## [Stored data entries]
------------------------------------------------

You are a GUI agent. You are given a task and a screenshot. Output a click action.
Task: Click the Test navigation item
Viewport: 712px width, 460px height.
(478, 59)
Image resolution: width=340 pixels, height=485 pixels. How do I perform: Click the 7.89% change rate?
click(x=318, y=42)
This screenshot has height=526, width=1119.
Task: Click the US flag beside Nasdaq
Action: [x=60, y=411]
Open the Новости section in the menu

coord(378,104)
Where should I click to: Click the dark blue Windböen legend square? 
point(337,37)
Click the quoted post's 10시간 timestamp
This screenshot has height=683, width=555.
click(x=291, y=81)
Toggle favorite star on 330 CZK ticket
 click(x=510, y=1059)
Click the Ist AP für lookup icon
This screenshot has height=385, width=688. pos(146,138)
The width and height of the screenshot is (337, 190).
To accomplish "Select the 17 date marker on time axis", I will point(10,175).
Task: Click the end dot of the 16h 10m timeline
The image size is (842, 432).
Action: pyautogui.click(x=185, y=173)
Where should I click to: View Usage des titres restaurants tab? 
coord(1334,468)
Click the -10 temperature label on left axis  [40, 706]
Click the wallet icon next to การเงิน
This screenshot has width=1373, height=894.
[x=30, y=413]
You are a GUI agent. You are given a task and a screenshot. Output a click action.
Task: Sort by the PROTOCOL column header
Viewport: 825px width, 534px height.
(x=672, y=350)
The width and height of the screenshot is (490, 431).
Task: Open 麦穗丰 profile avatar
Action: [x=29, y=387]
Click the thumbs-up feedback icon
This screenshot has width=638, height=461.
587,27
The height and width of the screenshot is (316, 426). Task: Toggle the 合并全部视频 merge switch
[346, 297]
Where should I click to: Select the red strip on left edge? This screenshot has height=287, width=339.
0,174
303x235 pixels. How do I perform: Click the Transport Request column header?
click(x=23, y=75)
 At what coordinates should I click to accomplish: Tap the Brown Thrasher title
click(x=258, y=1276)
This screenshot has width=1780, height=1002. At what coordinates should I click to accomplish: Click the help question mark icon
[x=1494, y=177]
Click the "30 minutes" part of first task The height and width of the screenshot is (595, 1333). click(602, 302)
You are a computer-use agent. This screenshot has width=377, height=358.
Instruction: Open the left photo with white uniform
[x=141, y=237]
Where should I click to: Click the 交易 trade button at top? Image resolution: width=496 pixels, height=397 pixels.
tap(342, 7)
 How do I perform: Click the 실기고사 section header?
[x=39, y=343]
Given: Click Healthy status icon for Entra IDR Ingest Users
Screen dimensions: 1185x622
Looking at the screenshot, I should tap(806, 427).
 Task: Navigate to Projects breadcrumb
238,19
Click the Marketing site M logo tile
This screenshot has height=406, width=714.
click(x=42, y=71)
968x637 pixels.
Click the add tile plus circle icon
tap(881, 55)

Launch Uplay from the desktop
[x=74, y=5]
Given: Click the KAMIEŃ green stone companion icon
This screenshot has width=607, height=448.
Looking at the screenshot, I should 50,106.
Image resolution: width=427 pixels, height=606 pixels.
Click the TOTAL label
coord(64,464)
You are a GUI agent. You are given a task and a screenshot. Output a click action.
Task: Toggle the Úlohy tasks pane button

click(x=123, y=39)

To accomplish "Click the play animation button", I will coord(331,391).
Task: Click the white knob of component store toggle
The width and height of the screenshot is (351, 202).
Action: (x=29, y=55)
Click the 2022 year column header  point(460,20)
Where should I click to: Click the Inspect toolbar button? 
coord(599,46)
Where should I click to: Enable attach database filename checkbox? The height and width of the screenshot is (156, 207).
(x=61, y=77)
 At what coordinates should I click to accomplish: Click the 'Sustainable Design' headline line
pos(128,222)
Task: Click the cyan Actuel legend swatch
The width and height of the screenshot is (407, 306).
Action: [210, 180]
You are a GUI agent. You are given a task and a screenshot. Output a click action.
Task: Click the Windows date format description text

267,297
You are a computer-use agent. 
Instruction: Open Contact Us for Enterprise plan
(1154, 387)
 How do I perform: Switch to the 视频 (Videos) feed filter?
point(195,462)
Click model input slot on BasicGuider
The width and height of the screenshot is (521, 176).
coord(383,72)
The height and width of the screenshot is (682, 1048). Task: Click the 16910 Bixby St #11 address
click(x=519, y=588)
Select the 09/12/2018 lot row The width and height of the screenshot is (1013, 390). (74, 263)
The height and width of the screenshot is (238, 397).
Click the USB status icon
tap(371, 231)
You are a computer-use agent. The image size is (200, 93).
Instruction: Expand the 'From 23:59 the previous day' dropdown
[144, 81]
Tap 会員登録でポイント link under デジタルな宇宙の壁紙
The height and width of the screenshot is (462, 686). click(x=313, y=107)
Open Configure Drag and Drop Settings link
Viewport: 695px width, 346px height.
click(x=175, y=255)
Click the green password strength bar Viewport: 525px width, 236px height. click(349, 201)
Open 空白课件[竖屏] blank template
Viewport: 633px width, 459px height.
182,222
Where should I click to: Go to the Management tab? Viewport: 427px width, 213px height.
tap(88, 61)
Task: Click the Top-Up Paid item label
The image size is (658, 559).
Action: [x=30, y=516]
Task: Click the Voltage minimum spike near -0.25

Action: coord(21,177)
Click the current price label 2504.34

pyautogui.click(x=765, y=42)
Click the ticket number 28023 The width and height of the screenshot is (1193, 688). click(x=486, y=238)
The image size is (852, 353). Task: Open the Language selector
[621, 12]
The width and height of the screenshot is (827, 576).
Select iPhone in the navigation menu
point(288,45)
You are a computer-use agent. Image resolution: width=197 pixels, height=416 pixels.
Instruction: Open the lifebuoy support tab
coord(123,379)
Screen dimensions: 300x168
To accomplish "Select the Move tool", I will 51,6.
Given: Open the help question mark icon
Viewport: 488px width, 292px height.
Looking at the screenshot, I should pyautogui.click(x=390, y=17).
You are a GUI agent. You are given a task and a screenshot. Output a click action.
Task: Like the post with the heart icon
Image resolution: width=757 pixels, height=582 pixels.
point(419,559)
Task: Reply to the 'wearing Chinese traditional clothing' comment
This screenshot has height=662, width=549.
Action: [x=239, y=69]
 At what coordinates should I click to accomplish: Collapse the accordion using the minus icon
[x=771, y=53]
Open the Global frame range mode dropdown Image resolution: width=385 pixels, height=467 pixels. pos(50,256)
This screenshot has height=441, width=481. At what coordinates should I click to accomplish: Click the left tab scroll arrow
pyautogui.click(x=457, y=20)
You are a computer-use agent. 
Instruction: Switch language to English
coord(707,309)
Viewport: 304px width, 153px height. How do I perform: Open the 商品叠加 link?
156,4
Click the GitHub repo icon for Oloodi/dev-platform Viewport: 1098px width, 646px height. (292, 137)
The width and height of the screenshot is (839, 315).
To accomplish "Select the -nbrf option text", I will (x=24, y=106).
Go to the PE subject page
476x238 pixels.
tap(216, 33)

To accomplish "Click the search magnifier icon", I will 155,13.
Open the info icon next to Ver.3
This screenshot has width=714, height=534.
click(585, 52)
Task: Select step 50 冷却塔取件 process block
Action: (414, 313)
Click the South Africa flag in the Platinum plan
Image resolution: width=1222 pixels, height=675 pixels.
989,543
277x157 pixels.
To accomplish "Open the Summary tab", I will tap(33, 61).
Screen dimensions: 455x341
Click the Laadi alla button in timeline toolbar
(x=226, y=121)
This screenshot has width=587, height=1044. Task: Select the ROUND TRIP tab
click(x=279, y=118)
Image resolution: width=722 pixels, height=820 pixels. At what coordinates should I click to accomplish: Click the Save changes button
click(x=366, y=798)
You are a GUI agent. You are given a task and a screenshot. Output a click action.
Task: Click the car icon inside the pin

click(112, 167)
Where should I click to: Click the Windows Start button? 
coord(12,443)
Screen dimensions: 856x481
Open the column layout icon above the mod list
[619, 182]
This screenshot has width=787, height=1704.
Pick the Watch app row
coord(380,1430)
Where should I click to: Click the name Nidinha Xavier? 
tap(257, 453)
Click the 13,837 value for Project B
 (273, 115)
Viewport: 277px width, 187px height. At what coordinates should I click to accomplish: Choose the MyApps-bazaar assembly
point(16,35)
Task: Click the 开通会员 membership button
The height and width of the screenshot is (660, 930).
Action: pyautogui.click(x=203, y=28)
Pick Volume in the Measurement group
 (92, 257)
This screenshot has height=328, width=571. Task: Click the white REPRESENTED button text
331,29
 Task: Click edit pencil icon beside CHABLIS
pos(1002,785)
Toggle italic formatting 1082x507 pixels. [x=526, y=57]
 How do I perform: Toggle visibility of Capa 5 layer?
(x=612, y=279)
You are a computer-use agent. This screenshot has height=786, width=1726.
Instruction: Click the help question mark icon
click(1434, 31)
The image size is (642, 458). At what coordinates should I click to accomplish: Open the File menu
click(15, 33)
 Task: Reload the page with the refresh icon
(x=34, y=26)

------------------------------------------------

## [What you should do]
Your answer should be the lines above from the one containing "Where should I click to: Click the dark" through the one containing "has width=377, height=358.", copied exactly and with both ends kept.

## [Completed task]
Where should I click to: Click the dark blue Windböen legend square? 
point(337,37)
Click the quoted post's 10시간 timestamp
This screenshot has height=683, width=555.
click(x=291, y=81)
Toggle favorite star on 330 CZK ticket
 click(x=510, y=1059)
Click the Ist AP für lookup icon
This screenshot has height=385, width=688. pos(146,138)
The width and height of the screenshot is (337, 190).
To accomplish "Select the 17 date marker on time axis", I will point(10,175).
Task: Click the end dot of the 16h 10m timeline
The image size is (842, 432).
Action: pyautogui.click(x=185, y=173)
Where should I click to: View Usage des titres restaurants tab? 
coord(1334,468)
Click the -10 temperature label on left axis  [40, 706]
Click the wallet icon next to การเงิน
This screenshot has width=1373, height=894.
[x=30, y=413]
You are a GUI agent. You are given a task and a screenshot. Output a click action.
Task: Sort by the PROTOCOL column header
Viewport: 825px width, 534px height.
(x=672, y=350)
The width and height of the screenshot is (490, 431).
Task: Open 麦穗丰 profile avatar
Action: [x=29, y=387]
Click the thumbs-up feedback icon
This screenshot has width=638, height=461.
587,27
The height and width of the screenshot is (316, 426). Task: Toggle the 合并全部视频 merge switch
[346, 297]
Where should I click to: Select the red strip on left edge? This screenshot has height=287, width=339.
0,174
303x235 pixels. How do I perform: Click the Transport Request column header?
click(x=23, y=75)
 At what coordinates should I click to accomplish: Tap the Brown Thrasher title
click(x=258, y=1276)
This screenshot has width=1780, height=1002. At what coordinates should I click to accomplish: Click the help question mark icon
[x=1494, y=177]
Click the "30 minutes" part of first task The height and width of the screenshot is (595, 1333). click(602, 302)
You are a computer-use agent. This screenshot has width=377, height=358.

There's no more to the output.